INSTRUCTION :: Express the rows as a JSON list of strings, one string per line and with blank lines left out, starting at the line containing "coordinates (889, 849)." and ending at the line containing "center [208, 575].".

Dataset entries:
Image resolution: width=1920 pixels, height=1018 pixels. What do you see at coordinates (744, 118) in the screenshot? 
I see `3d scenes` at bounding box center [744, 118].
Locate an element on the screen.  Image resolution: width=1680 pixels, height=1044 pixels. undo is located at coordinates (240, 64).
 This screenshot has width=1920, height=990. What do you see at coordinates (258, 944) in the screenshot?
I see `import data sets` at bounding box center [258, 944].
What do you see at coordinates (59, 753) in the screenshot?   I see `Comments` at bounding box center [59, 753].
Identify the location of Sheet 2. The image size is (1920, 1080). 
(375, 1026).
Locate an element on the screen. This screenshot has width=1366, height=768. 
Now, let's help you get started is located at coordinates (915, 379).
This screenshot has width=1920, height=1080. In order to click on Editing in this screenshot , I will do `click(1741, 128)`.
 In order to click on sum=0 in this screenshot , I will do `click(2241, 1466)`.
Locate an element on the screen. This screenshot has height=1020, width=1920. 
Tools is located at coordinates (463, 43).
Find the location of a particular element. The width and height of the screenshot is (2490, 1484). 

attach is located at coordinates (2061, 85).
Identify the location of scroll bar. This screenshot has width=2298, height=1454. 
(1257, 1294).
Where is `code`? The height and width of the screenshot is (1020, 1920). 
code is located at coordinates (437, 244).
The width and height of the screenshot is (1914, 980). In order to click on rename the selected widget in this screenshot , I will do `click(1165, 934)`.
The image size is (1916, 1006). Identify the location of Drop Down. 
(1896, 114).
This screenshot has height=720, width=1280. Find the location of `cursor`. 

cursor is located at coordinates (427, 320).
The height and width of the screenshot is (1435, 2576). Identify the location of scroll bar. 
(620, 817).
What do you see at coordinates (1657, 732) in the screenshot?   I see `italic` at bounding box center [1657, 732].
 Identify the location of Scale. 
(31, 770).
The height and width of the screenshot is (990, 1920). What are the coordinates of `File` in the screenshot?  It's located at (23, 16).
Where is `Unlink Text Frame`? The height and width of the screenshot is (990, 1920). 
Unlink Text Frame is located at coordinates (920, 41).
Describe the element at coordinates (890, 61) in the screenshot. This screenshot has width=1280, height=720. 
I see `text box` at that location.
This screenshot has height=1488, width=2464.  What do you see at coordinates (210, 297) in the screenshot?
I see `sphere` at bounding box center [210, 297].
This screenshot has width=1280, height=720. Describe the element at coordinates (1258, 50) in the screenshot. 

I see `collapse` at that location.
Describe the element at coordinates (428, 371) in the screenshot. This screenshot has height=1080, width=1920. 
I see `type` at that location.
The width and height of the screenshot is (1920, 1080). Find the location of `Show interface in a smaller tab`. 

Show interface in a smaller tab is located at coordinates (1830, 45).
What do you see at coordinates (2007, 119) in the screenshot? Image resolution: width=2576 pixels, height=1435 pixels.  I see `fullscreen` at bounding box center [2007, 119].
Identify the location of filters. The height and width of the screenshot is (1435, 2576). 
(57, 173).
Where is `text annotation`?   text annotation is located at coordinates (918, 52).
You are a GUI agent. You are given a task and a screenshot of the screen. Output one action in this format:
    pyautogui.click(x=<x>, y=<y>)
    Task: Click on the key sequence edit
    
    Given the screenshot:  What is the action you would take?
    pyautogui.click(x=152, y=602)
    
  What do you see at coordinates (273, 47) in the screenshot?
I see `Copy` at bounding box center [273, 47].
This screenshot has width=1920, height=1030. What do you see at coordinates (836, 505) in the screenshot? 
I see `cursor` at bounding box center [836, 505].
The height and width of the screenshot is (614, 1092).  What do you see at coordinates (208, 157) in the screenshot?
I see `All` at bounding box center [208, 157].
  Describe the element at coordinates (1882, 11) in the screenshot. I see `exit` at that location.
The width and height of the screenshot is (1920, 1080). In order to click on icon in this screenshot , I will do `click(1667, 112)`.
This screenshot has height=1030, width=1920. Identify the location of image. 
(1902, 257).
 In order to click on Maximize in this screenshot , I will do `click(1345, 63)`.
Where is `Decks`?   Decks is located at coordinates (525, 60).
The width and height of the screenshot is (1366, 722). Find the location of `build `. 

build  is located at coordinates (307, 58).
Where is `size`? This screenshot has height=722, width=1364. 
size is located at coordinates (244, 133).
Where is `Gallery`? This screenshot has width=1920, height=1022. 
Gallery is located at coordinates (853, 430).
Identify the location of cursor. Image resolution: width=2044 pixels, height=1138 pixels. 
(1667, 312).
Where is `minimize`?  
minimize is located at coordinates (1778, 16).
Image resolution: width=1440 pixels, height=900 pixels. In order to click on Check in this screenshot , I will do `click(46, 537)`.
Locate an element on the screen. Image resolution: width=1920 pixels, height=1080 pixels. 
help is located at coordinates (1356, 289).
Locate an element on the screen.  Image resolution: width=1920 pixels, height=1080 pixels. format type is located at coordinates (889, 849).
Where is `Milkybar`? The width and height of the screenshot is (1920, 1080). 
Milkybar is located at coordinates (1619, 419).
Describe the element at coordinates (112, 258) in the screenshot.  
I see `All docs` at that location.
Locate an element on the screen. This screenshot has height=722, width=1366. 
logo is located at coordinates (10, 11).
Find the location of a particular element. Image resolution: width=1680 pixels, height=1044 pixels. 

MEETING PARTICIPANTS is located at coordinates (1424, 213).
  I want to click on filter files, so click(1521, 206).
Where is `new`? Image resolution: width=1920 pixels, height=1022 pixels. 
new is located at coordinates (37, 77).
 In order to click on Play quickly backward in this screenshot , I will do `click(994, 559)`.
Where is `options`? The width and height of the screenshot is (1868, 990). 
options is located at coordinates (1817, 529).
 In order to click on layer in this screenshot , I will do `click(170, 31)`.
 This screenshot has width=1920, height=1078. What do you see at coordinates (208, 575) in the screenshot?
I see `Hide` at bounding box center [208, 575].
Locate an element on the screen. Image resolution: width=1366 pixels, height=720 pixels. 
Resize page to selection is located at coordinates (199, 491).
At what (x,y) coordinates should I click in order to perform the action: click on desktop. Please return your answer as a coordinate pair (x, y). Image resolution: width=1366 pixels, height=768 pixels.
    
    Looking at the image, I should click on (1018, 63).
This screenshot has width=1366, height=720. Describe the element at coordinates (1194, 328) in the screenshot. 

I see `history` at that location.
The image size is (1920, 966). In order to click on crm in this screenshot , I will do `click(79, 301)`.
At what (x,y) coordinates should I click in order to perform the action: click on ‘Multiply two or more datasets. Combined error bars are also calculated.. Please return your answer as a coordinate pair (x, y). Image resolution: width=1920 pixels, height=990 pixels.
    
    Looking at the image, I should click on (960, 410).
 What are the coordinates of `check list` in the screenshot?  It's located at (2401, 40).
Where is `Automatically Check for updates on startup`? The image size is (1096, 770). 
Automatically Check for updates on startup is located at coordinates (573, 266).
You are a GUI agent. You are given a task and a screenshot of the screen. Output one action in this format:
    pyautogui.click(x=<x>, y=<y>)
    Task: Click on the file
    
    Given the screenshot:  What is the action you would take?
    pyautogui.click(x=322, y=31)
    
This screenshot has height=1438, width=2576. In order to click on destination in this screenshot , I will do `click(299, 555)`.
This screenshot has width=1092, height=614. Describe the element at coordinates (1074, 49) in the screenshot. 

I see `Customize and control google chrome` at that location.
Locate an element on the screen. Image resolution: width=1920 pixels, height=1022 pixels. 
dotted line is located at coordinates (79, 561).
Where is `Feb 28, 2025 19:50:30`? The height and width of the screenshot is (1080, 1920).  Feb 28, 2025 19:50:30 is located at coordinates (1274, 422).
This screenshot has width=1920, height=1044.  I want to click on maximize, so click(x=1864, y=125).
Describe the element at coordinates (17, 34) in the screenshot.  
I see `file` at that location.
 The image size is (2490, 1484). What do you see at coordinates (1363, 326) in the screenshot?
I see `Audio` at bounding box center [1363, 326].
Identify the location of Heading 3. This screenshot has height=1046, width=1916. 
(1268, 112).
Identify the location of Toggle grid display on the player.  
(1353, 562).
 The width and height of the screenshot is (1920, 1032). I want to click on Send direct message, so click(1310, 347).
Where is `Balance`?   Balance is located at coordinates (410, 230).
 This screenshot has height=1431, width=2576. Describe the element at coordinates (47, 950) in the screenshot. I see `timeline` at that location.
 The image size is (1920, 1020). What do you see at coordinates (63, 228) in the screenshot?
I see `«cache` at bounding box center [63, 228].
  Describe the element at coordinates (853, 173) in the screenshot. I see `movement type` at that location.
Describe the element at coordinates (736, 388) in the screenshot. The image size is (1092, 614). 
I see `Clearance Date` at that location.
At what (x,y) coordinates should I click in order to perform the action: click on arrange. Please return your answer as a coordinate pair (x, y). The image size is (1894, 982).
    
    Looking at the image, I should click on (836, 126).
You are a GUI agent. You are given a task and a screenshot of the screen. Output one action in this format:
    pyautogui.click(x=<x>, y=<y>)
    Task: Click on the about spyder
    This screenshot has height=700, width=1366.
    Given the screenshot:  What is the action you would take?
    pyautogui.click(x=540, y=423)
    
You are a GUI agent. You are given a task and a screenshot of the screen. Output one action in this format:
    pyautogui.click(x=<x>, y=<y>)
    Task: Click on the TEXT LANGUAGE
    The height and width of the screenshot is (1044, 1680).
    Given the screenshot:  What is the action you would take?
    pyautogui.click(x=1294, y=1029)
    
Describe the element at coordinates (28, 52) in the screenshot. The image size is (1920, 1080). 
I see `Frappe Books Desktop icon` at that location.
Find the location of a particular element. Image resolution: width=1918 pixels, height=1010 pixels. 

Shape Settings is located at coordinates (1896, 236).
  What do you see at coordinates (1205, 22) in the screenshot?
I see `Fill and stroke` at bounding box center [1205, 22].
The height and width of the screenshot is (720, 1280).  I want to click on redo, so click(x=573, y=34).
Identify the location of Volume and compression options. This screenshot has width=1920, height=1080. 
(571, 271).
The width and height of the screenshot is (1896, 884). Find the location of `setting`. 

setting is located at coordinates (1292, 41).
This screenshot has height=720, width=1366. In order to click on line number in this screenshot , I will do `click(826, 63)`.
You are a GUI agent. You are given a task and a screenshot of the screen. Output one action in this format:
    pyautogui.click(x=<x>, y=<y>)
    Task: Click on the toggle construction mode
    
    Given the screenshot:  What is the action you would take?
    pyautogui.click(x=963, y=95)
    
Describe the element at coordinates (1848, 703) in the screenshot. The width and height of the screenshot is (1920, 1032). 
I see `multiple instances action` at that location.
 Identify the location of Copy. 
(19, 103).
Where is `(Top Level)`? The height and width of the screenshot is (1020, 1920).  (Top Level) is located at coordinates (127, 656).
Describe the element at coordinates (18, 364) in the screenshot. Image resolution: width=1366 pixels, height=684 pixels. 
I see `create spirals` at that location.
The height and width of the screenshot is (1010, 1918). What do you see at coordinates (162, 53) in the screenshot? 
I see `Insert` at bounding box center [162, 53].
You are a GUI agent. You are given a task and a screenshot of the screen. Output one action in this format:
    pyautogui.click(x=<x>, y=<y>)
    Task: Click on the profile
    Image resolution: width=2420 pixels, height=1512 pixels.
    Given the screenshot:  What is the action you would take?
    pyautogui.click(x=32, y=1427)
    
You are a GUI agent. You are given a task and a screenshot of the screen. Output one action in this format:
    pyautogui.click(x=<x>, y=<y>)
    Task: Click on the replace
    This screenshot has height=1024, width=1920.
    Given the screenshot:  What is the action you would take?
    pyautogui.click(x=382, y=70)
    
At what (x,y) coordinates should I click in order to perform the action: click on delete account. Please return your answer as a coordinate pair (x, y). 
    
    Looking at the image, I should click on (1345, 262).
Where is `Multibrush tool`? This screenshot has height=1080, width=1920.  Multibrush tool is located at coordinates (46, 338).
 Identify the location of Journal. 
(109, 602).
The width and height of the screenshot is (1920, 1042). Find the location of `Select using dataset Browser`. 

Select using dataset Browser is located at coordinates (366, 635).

TASK RESULT ::
[
  "Locate an element on the screen.  Image resolution: width=1920 pixels, height=1080 pixels. format type is located at coordinates (889, 849).",
  "Where is `Milkybar`? The width and height of the screenshot is (1920, 1080). ",
  "Milkybar is located at coordinates (1619, 419).",
  "Describe the element at coordinates (112, 258) in the screenshot.  ",
  "I see `All docs` at that location.",
  "Locate an element on the screen. This screenshot has height=722, width=1366. ",
  "logo is located at coordinates (10, 11).",
  "Find the location of a particular element. Image resolution: width=1680 pixels, height=1044 pixels. ",
  "MEETING PARTICIPANTS is located at coordinates (1424, 213).",
  "  I want to click on filter files, so click(1521, 206).",
  "Where is `new`? Image resolution: width=1920 pixels, height=1022 pixels. ",
  "new is located at coordinates (37, 77).",
  " In order to click on Play quickly backward in this screenshot , I will do `click(994, 559)`.",
  "Where is `options`? The width and height of the screenshot is (1868, 990). ",
  "options is located at coordinates (1817, 529).",
  " In order to click on layer in this screenshot , I will do `click(170, 31)`.",
  " This screenshot has width=1920, height=1078. What do you see at coordinates (208, 575) in the screenshot?",
  "I see `Hide` at bounding box center [208, 575]."
]